By Trevor Little
May 24 2012
In a judgment described as good news for trademark owners and practitioners, the Court of Justice of the European Union (ECJ) has clarified the treatment of distinctiveness of prior-registered national marks in Community trademark (CTM) opposition proceedings.
As reported previously in WTR Daily, in Formula One Licensing BV v Office for Harmonisation in the Internal Market (OHIM) (Case T-10/09, February 17 2011), the General Court upheld a decision of the Board of Appeal of OHIM refusing an opposition filed by Formula One Licensing BV against an application to register the mark F1 LIVE in Classes 16, 38 and 41 of the Nice Classification.
The Board of Appeal had ruled that, even though the goods and services were identical or similar, there was no likelihood of confusion due to the differences between the marks. It held that the relevant public perceived the combination of ‘F’ and ‘1’ as a generic designation of a category of racing cars, and by extension, of races involving such cars; and the reputation of the earlier trademarks concerned only the ‘F1’ element of the F1 logo.
Formula One Licensing appealed to the General Court, which agreed with the decision, stating that the registrations for the letters 'F1' had only a weak distinctive character and that the reputation of the mark was linked to the F1 device and not the word mark.
Hastings Guise, trademark and brand protection lawyer at Field Fisher Waterhouse, explains: "Formula One Licensing had been left in a very difficult place by the General Court judgment, which essentially held that third parties could register trademarks which contained the element ‘F1’ where it might be perceived as referring descriptively to Formula 1 racing. Essentially, the F1 marks were declared generic by the backdoor, rather than in the context of proper cancellation proceedings. Given that Formula One Licensing have very extensive rights in F1 both as a word mark and in the F1 logo, the judgment, by putting an end-run around those rights, raised serious questions about the reliability of registered rights and undermined the legislative provision that a registered right in enforcement proceedings must be considered valid unless challenged by way of a cancellation action.”
Given this, Formula One Licensing BV subsequently appealed the decision. In its decision today, the ECJ focused on the fourth aspect of the first plea (unlawful removal of the protection afforded to an earlier trademark), stating: “It is true that… where an opposition, based on the existence of an earlier national trademark, is filed against the registration of a Community trademark, OHIM and, consequently, the General Court, must verify the way in which the relevant public perceives the sign which is identical to the national trademark in the mark applied for and evaluate, if necessary, the degree of distinctiveness of that sign. However… their verification may not culminate in a finding of the lack of distinctive character of a sign identical to a registered and protected national trademark, since such a finding would not be compatible with the coexistence of Community trademarks and national trademarks or with Article 8(1)(b) of Regulation 40/94, read in conjunction with Article 8(2)(a)(ii). Such a finding would be detrimental to national trademarks identical to a sign considered as being devoid of distinctive character, as the registration of such a Community trademark would bring about a situation likely to eliminate the national protection of those marks.”

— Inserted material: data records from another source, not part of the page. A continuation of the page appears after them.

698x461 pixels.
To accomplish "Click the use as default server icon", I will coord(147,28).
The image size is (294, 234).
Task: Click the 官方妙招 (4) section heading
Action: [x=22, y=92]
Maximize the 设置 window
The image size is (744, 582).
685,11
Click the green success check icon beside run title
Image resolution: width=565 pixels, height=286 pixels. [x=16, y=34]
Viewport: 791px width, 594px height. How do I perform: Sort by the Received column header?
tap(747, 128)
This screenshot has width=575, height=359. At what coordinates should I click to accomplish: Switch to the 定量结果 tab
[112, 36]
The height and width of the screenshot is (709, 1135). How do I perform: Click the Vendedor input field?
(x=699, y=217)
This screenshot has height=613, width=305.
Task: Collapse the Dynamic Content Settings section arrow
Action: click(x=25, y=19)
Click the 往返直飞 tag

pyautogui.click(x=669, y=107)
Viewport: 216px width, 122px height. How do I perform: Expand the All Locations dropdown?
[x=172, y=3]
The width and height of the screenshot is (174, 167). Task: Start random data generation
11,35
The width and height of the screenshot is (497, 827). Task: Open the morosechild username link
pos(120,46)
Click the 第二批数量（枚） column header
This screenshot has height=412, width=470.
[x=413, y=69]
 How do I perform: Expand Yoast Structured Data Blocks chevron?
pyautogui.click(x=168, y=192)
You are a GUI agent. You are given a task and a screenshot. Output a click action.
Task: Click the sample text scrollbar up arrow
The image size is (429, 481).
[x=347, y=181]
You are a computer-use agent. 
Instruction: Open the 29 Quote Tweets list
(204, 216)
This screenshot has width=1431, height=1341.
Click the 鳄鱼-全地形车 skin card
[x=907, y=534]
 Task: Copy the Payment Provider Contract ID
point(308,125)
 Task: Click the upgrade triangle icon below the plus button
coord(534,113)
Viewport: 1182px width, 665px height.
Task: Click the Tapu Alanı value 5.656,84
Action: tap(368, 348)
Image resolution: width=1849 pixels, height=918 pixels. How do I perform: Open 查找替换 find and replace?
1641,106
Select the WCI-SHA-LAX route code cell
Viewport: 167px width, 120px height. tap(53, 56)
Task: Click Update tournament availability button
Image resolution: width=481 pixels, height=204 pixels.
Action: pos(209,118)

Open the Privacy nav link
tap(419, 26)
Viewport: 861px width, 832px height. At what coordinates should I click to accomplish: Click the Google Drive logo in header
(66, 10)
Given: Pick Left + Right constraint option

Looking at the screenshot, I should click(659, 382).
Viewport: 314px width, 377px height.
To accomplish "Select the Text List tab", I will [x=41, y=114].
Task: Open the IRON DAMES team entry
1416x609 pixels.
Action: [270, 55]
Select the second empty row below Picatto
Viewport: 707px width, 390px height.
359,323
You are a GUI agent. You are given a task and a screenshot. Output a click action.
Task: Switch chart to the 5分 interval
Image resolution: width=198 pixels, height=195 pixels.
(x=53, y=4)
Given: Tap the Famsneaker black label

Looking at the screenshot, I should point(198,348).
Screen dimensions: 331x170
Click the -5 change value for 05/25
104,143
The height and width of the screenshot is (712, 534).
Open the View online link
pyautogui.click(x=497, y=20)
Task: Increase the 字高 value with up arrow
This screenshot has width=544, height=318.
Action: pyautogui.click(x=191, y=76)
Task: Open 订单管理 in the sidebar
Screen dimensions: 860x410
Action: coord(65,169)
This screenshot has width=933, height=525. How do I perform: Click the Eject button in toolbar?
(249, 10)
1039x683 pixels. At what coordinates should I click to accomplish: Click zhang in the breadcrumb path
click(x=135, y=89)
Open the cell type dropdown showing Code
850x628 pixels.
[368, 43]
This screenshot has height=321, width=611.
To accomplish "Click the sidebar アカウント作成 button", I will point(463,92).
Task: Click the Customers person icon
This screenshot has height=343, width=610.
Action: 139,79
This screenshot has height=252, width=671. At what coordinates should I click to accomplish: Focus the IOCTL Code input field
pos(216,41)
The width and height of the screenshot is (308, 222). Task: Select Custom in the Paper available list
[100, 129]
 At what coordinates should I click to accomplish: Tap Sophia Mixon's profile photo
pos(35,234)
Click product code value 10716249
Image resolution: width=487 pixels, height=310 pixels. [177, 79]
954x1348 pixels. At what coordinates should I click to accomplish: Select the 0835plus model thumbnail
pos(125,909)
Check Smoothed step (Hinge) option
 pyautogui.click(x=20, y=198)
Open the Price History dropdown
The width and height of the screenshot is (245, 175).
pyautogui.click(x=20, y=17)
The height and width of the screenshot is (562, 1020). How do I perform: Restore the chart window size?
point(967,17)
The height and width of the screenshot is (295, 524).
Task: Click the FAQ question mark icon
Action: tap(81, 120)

The court added that, as Article 8(2)(a)(ii) of Regulation No 40/94 provides, in opposition proceedings, for trademarks registered in a member state to be taken into consideration as earlier trademarks, it is necessary to acknowledge a certain degree of distinctiveness of an earlier national mark on which an opposition against the registration of a Community trademark is based – something the General Court had not done. As such, there was no need to consider the other pleas and the judgment was set aside.
Guise characterises today’s judgment, which means “that the freedom of OHIM and General Court in comparing marks and factoring in consumer perception is limited and they must presume - particularly in the case of national trademarks - that the registered marks are valid and will be perceived as distinctive”, as “a welcome return to common sense”.
For Guise, the decision does not lower the bar for the assessment of distinctive character in the EU, but does offer reassurance that, once a mark is registered, it will perform as expected. Guise concludes: “Under the General Court judgment, businesses which have developed brand equity and trademark rights through a long history of use, and acquired distinctiveness, potentially faced an invidious situation of needing to reaffirm the acquired distinctiveness of their marks each time they sought to enforce them so it will be a relief to see this vulnerability closed off. The underlying principle behind registered rights is to allow the acquisition and recordal of enforceable rights that can then be relied upon without the need to re-examine the basis of the right on each occasion, with great benefits in terms of costs and legal certainty. The ECJ judgment reaffirms this principle and is good news for trademark owners and trademark practitioners alike."